Activity => How many lines below contain the string "icon"? Reply with the figure and no further words.

╔══

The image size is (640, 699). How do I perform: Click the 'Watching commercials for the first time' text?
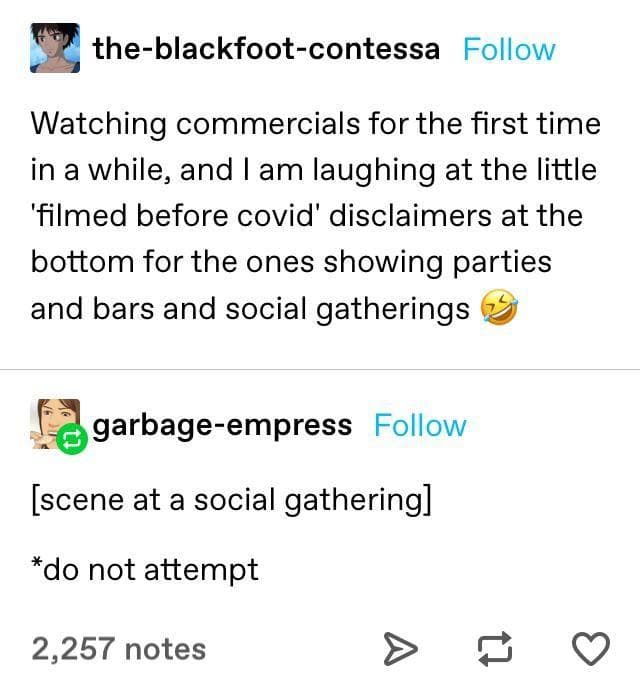(316, 123)
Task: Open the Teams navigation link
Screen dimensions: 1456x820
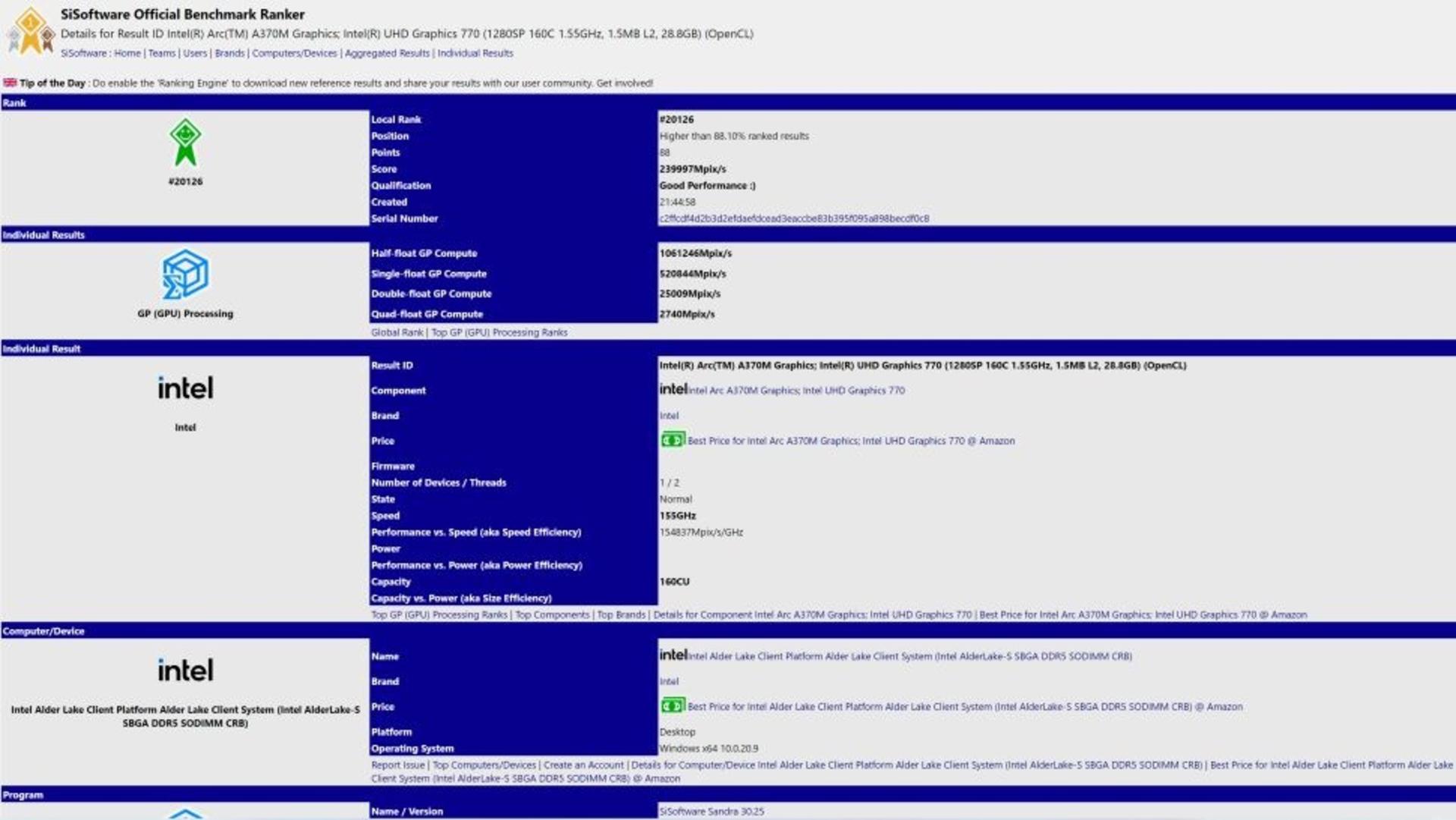Action: 162,53
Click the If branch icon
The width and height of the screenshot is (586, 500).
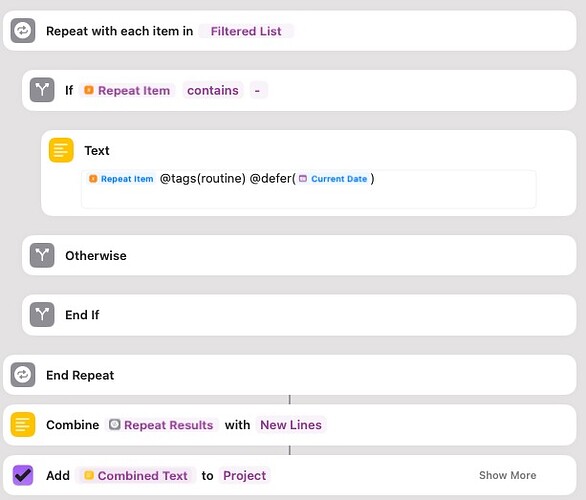coord(42,90)
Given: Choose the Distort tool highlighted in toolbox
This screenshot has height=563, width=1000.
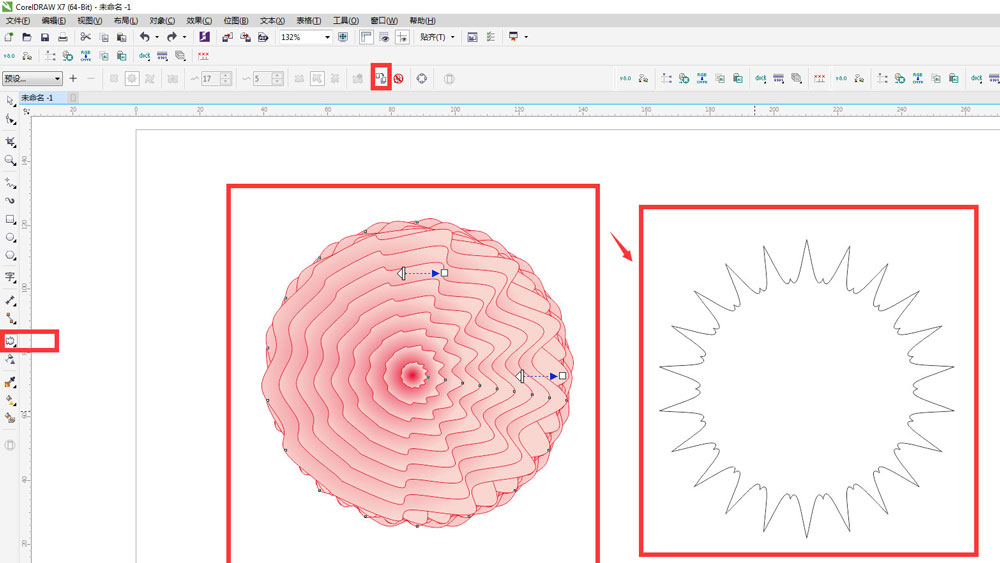Looking at the screenshot, I should 11,341.
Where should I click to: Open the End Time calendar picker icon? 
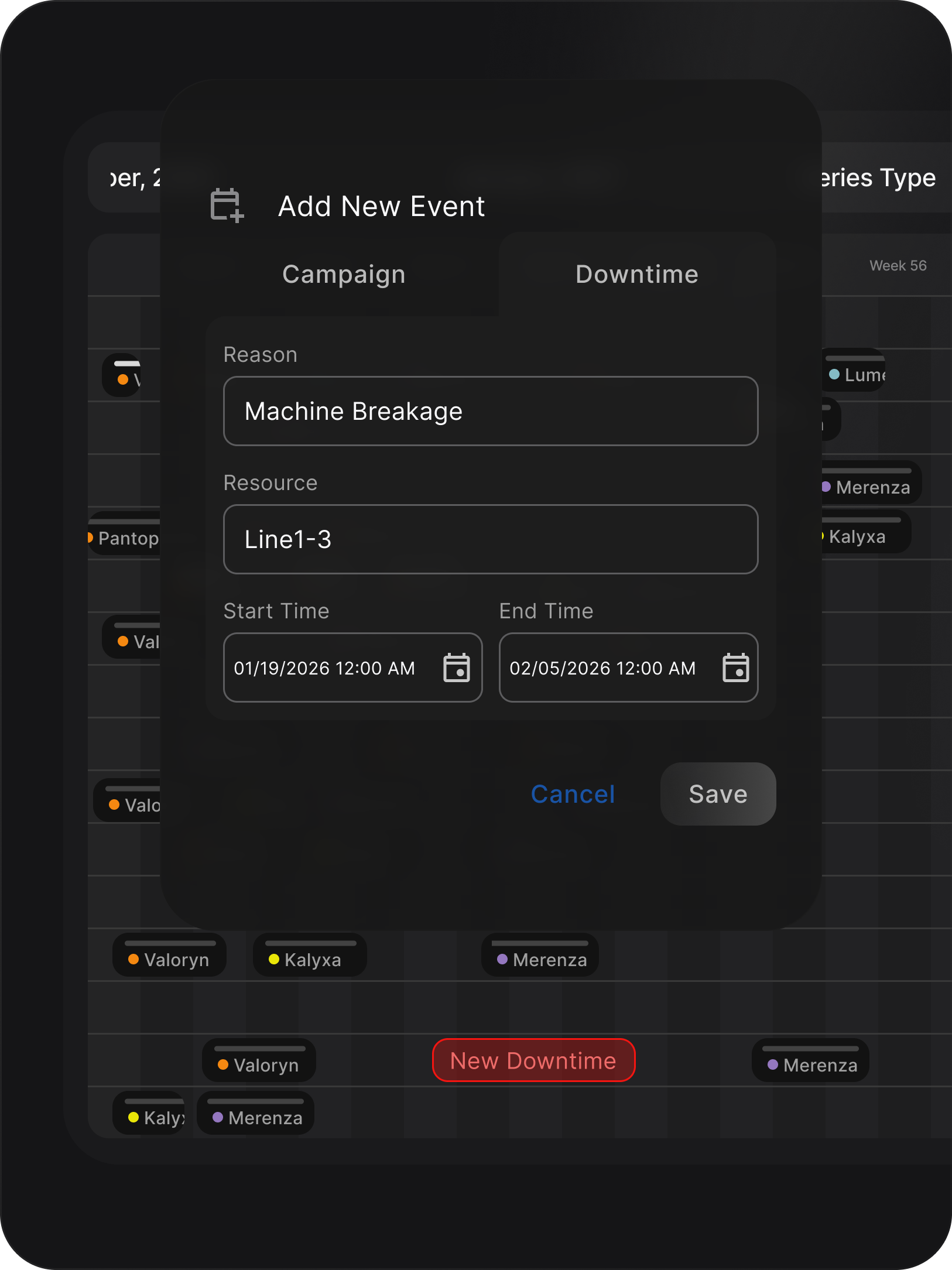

╚══

Task result => 2